Start of Input data
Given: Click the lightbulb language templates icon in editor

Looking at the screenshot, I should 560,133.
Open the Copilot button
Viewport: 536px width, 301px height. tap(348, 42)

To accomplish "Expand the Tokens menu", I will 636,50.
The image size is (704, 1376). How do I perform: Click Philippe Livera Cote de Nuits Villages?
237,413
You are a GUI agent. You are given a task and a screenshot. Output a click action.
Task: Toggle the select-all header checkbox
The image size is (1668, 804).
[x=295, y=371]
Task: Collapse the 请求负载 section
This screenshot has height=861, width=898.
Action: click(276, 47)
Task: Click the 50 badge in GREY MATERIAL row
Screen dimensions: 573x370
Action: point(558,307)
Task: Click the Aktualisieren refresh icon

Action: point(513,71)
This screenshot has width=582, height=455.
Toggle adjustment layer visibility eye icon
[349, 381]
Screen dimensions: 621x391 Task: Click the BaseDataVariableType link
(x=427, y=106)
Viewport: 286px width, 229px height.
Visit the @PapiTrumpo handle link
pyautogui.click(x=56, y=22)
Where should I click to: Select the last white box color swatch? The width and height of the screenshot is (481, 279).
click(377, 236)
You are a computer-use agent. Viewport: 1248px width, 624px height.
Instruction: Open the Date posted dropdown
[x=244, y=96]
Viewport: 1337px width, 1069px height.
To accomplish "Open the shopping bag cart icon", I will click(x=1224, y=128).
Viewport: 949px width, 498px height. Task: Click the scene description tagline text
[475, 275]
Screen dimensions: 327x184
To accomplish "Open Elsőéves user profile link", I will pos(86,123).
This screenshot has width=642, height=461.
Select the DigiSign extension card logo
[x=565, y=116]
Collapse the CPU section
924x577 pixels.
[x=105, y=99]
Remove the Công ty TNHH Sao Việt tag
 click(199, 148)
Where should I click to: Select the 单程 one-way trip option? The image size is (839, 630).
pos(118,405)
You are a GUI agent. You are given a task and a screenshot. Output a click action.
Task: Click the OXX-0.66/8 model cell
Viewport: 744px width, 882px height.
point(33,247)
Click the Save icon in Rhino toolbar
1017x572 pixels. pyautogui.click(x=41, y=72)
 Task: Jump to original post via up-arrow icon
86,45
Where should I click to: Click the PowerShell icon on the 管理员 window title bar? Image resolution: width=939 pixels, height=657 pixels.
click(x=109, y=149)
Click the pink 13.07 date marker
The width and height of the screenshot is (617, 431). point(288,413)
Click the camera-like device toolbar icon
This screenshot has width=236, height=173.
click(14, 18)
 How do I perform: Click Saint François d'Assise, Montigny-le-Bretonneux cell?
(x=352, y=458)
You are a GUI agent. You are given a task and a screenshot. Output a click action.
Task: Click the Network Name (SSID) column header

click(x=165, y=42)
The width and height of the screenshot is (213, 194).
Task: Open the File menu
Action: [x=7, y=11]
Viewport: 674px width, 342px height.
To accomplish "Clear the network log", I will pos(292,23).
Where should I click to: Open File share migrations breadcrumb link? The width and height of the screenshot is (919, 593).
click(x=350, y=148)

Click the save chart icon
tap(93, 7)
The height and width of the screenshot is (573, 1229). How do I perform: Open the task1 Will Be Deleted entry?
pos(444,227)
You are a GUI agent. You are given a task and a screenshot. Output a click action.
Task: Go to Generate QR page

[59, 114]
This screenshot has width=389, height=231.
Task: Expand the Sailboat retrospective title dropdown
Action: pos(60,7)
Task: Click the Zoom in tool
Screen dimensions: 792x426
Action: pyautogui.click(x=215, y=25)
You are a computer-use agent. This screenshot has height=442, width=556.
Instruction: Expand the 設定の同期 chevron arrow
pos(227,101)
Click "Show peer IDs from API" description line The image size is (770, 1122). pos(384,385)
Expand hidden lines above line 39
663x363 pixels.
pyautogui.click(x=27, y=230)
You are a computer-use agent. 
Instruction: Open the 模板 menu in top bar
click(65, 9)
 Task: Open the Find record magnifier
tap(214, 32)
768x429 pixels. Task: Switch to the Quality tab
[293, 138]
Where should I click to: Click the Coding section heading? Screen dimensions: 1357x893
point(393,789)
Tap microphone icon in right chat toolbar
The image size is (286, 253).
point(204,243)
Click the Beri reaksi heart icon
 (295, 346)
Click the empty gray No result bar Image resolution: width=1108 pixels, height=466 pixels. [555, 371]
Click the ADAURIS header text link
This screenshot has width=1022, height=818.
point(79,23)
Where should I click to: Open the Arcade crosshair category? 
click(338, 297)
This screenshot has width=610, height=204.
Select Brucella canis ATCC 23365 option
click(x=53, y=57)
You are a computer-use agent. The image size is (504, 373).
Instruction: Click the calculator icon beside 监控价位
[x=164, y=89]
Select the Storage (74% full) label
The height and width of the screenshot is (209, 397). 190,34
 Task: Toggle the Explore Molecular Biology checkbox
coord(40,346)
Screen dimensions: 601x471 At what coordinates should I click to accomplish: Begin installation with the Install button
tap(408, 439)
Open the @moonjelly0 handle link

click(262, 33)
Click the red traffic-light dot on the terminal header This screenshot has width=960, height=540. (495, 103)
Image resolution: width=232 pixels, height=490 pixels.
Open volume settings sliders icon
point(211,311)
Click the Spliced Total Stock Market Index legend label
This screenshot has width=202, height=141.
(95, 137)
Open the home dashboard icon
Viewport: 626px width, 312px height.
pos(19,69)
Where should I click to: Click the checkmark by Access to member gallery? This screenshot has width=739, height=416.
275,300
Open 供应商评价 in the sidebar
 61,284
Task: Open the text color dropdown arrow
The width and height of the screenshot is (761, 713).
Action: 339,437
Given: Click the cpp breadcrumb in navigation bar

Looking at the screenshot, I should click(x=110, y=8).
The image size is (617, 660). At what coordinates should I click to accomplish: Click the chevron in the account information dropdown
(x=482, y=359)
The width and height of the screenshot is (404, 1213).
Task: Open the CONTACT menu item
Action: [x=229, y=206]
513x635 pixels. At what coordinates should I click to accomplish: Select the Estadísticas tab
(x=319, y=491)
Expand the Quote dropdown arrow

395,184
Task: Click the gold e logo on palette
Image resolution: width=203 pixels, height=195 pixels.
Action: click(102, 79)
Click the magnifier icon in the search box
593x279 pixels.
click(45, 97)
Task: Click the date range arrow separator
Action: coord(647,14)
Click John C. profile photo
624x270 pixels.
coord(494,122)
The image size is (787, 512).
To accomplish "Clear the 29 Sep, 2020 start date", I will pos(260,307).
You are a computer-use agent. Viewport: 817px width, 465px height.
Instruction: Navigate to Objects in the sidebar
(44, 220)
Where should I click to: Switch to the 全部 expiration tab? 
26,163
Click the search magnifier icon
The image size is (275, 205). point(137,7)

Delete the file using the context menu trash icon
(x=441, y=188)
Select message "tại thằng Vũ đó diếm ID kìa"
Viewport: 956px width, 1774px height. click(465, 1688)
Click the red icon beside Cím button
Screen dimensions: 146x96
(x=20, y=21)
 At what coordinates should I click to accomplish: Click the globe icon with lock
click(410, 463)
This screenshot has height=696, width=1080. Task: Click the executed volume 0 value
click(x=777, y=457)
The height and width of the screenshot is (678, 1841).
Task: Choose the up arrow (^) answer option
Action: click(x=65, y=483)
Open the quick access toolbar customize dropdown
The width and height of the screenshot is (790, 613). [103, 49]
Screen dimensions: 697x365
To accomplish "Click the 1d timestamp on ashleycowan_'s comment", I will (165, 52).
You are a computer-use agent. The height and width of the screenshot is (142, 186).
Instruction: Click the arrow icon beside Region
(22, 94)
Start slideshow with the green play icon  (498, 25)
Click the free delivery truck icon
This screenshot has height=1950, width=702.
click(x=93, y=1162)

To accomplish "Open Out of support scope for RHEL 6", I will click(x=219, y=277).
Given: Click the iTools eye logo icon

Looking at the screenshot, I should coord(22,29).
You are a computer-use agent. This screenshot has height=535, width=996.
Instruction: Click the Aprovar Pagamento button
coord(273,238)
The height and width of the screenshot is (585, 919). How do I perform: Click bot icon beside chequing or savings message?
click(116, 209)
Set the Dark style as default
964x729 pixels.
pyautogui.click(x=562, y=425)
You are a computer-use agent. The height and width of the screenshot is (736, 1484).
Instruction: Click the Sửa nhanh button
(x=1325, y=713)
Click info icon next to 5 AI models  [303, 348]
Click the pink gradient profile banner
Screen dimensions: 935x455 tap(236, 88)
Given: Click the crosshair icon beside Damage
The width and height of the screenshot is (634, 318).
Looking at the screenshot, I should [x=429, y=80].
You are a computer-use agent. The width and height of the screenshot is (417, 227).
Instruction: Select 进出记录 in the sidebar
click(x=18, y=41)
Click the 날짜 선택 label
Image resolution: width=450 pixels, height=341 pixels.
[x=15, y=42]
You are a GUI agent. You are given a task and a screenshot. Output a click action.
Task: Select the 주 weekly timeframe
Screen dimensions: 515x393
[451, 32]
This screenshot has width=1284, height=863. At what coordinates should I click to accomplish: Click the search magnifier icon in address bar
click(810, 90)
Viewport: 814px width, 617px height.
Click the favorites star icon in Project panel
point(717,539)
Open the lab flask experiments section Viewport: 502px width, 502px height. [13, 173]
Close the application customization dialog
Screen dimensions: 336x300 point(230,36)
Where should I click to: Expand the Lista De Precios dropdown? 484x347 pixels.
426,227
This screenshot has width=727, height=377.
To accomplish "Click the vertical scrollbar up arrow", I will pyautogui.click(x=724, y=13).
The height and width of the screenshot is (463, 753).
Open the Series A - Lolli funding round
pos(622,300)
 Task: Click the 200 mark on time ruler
End of Input data
• Exercise goal
Please give again the lines above between the line holding "Viewport: 286px width, 229px height." and the line holding "Viewport: 674px width, 342px height.", inclusive, exactly as they are and with nothing added.

• The answer
Viewport: 286px width, 229px height.
Visit the @PapiTrumpo handle link
pyautogui.click(x=56, y=22)
Where should I click to: Select the last white box color swatch? The width and height of the screenshot is (481, 279).
click(377, 236)
You are a computer-use agent. Viewport: 1248px width, 624px height.
Instruction: Open the Date posted dropdown
[x=244, y=96]
Viewport: 1337px width, 1069px height.
To accomplish "Open the shopping bag cart icon", I will click(x=1224, y=128).
Viewport: 949px width, 498px height. Task: Click the scene description tagline text
[475, 275]
Screen dimensions: 327x184
To accomplish "Open Elsőéves user profile link", I will pos(86,123).
This screenshot has width=642, height=461.
Select the DigiSign extension card logo
[x=565, y=116]
Collapse the CPU section
924x577 pixels.
[x=105, y=99]
Remove the Công ty TNHH Sao Việt tag
 click(199, 148)
Where should I click to: Select the 单程 one-way trip option? The image size is (839, 630).
pos(118,405)
You are a GUI agent. You are given a task and a screenshot. Output a click action.
Task: Click the OXX-0.66/8 model cell
Viewport: 744px width, 882px height.
point(33,247)
Click the Save icon in Rhino toolbar
1017x572 pixels. pyautogui.click(x=41, y=72)
 Task: Jump to original post via up-arrow icon
86,45
Where should I click to: Click the PowerShell icon on the 管理员 window title bar? Image resolution: width=939 pixels, height=657 pixels.
click(x=109, y=149)
Click the pink 13.07 date marker
The width and height of the screenshot is (617, 431). point(288,413)
Click the camera-like device toolbar icon
This screenshot has width=236, height=173.
click(14, 18)
 How do I perform: Click Saint François d'Assise, Montigny-le-Bretonneux cell?
(x=352, y=458)
You are a GUI agent. You are given a task and a screenshot. Output a click action.
Task: Click the Network Name (SSID) column header

click(x=165, y=42)
The width and height of the screenshot is (213, 194).
Task: Open the File menu
Action: [x=7, y=11]
Viewport: 674px width, 342px height.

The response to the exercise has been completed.